Spode took eagerly to the suggestion of filming these trees and I, determined to follow to the end any hint of the creative in him, set everyone to help. For some hours we filmed baobabs both singly and in flushed battalions, from afar and from close-up, finishing with a great-grandfather of a tree by the edge of the Chobe river at a place where both Livingstone and Selous the hunter of Africa are said to have camped.
It was there that I realized suddenly that all was not well between Spode and Stonehouse. Stonehouse had worked hard. He had driven a vehicle for the whole of two difficult days and not shirked a duty in camp. But already I had the impression that he was unduly tired for one so young and strong. I noticed that the night had not really rested him. He was slower than usual in his responses. Spode who had done little except his camera work seemed to take Stonehouse’s fatigue as a personal offence. He became so irritable that in the end I asked Vyan to drive his Land-Rover for him, and took Stonehouse in with me and Comfort for rest. I feared now that it was not just physical exertion but mental conflict that had helped to exhaust Stonehouse.
The second shock came just beyond a small African outpost on the edge of the sleeping sickness country of Northern Bechuanaland. My plan had been, first, to see if there were any remnants left of the fabulous River branch of the Bushman race. That was the main reason why I had begun the journey on the northern frontier of the Kalahari. If there were one place left in Africa with enough water and isolation to have enabled the River Bushman to maintain himself intact, I felt it could only be deep in the land which lay behind the dense sleeping-sickness barrier and waters of this vast swamp made by the rivers flowing down from their source in the highlands of Angola to spread out and vanish in the sand and sun of the Northern Kalahari. While the growing heat of summer was purifying the central desert of foreign invaders I thought I could, without loss of time, explore those enigmatic northern marches. My intention was to begin the task by cutting in between the Chobe river and the great Okovango swamp and to probe all along the edges of the marshes for signs of the River Bushman.
But here, just beyond the discreet huts of reeds and grass where I had proposed swinging away to the north-west we found our route blocked by vast sheets of flood water. I knew that the flood in the swamps had been abnormal. An old friend who had helped me to plan this part of the journey, the valiant Harry Riley of Maun, had been drowned in them some months before. I had expected, however, that the worst of the flood water would have subsided by now. Yet here the floods were decisively blocking our route.

== Data ==
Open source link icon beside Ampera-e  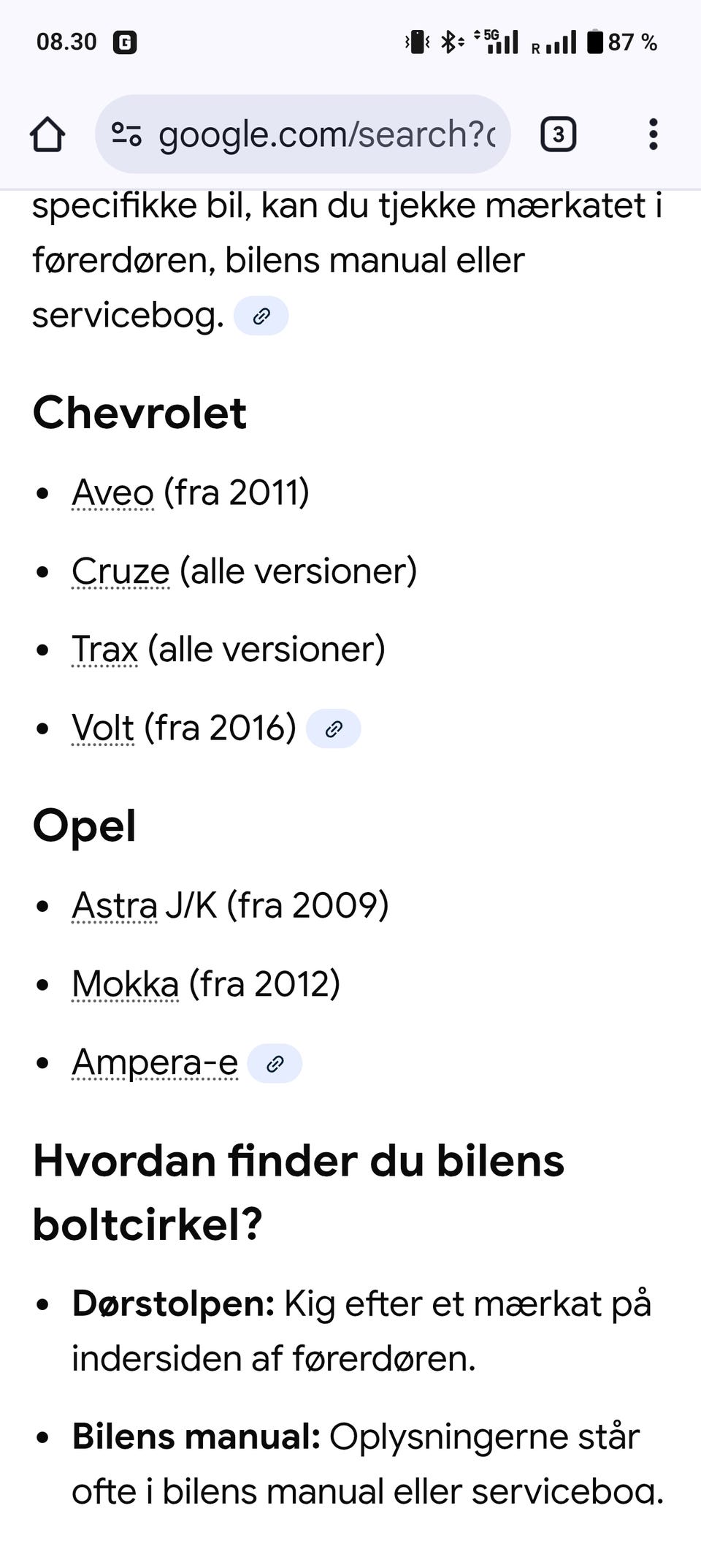pyautogui.click(x=275, y=1063)
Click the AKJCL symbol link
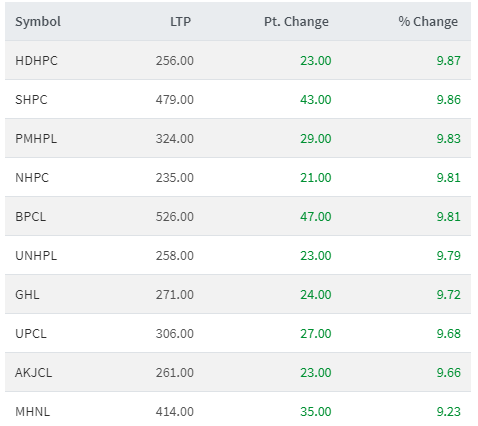The width and height of the screenshot is (478, 426). (x=34, y=373)
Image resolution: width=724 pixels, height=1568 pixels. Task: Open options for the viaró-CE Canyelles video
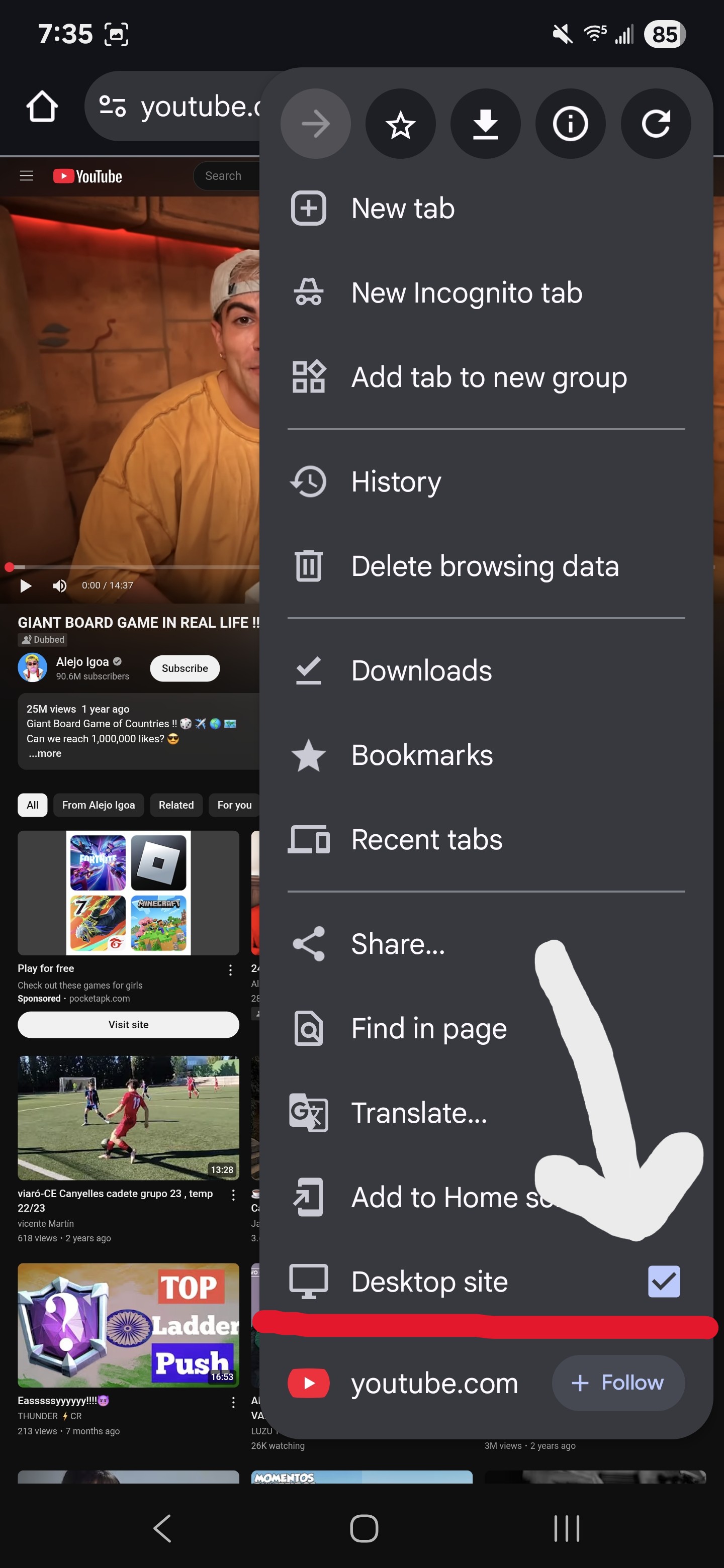coord(233,1195)
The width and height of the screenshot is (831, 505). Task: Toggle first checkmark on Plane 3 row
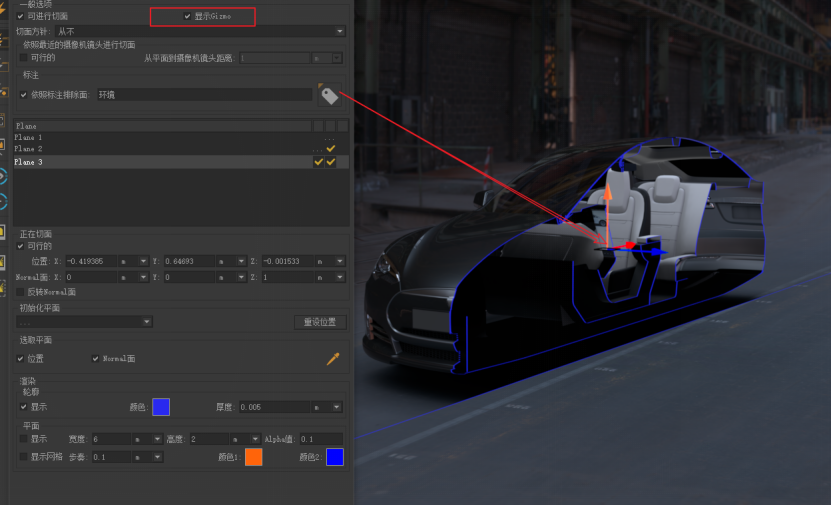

== The tasks ==
1. In the Kalahari passage, who drowned in the swamps some months before?
2. From the Kalahari passage, extract the text from "Spode took eagerly" to "to have camped.".
3. Which people does the Kalahari passage mention by name?

== Answers given ==
1. Harry Riley of Maun

2.
Spode took eagerly to the suggestion of filming these trees and I, determined to follow to the end any hint of the creative in him, set everyone to help. For some hours we filmed baobabs both singly and in flushed battalions, from afar and from close-up, finishing with a great-grandfather of a tree by the edge of the Chobe river at a place where both Livingstone and Selous the hunter of Africa are said to have camped.

3. Spode, Stonehouse, Vyan, Comfort, Livingstone, Selous, Harry Riley